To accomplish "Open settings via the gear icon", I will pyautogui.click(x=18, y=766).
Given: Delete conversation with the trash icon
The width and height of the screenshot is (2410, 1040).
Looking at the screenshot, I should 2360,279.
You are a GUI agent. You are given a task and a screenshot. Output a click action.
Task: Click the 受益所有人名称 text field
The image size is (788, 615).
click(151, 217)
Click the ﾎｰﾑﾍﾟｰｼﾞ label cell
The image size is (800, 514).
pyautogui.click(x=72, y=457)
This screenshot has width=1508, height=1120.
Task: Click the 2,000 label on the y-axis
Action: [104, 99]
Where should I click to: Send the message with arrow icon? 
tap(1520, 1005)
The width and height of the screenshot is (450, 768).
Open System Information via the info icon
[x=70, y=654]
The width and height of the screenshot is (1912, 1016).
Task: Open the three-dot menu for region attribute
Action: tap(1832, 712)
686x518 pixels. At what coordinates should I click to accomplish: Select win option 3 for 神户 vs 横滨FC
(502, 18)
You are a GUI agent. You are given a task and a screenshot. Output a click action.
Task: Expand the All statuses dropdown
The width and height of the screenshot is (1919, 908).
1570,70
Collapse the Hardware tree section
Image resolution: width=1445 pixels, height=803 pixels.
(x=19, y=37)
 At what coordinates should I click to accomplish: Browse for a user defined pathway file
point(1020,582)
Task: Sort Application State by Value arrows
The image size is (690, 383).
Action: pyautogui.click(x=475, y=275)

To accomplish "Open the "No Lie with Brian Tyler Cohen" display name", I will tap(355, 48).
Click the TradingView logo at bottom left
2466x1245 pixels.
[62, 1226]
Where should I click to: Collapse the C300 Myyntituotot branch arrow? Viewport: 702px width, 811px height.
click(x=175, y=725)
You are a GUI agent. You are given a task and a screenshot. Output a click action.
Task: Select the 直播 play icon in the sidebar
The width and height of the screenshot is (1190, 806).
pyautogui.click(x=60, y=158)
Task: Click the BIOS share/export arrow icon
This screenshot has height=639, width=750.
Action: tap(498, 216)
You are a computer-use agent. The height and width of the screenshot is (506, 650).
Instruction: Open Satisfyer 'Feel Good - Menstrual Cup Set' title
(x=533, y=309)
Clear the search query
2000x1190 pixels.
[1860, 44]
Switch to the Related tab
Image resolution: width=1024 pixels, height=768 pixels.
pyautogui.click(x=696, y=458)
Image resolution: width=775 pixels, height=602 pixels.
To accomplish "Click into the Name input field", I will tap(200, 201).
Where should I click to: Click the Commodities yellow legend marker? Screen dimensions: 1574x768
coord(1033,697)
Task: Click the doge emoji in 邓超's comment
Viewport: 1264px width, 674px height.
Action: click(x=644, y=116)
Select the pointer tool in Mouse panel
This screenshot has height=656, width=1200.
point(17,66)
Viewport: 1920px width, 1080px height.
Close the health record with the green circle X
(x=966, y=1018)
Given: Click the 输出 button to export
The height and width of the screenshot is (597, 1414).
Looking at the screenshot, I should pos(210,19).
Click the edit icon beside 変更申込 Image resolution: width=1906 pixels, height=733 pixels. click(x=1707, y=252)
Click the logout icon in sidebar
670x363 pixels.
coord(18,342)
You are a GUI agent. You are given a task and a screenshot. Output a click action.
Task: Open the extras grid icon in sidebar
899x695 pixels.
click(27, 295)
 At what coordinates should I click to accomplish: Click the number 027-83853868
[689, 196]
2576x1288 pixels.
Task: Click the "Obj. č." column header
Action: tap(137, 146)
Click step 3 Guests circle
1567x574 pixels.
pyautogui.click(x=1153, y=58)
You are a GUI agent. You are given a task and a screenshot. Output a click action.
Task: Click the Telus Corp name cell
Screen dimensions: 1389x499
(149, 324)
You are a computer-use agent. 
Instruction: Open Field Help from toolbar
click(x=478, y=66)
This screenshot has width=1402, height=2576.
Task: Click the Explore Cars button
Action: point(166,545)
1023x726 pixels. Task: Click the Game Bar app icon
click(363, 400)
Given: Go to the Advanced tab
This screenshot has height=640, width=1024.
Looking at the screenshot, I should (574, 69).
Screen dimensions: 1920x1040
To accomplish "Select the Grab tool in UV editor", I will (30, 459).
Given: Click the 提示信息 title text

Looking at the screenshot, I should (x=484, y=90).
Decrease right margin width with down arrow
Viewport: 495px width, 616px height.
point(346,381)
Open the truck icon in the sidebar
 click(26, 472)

-*-*-

WORK INSTRUCTIONS =>
Copy each line above that contains the word "will".

EXPECTED ANSWER =>
To accomplish "Open settings via the gear icon", I will pyautogui.click(x=18, y=766).
To accomplish "Open the "No Lie with Brian Tyler Cohen" display name", I will tap(355, 48).
To accomplish "Click into the Name input field", I will tap(200, 201).
To accomplish "Select the Grab tool in UV editor", I will (30, 459).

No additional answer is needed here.